High up on the ridges there is another variety of trees of a beautiful
russet color set off by a deep-blue sky. Talk of color symphonies. Here
they are--miles of them--long as a Wagner trilogy, and as richly
orchestrated. Even the masses of blackened logs and stumps--if one can
set aside for the moment all thought of pity for the poor charred trees,
so happy before the fire in their green luxuriance, and of the sad waste
of useful timber--enhance the charm of this scene by contrast.
I have said that the time-table of the Canadian Pacific Railway is
so arranged that the finest scenery is passed in daylight, in both
directions; but of course there must be exceptions, and, as a matter of
fact, as long as the road crosses the three great mountain ranges of the
Cascades, Selkirks, and Rockies, there is hardly a mile that does not
offer something worth seeing. Consequently, as darkness again closes in
soon after leaving Golden, east-bound passengers must resign themselves
to lose sight of the Kicking Horse Canyon, the Beaverfoot and Ottertail
Mountains, the large glacier on Mount Stephen, etc.,--which is all the
more provoking as they have to sit up anyway till midnight, when Banff
is reached; for, of course, every tourist who is in his right senses and
not a slave to duty gets off here to spend a few days in the Canadian
National Park.
[The description of this park we can give only in summary.]

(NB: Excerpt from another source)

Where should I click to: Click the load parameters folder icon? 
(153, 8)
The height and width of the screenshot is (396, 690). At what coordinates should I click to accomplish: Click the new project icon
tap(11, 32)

Summing up on the Canadian National Park, we may say it has not so many
natural wonders as the Yellowstone Park,--no geysers, steam-holes,
gold-bottomed rivulets, paint-pots, nor anything to place beside the
Yellowstone Canyon and Falls. But the Minnewonka Lake may fairly
challenge comparison with the Yellowstone Lake, and the mountain scenery
is grander in the Canadian Park, and the snow and glaciers are nearer,
though not so near as at the Glacier House, where the air is in
consequence cooler and more bracing in summer than even at Banff. As
the Canadian Park is only twenty-six miles long and ten wide, while the
Yellowstone Park is about sixty-two by fifty-four miles, the former can
be seen in much less time than it takes to do justice to the latter.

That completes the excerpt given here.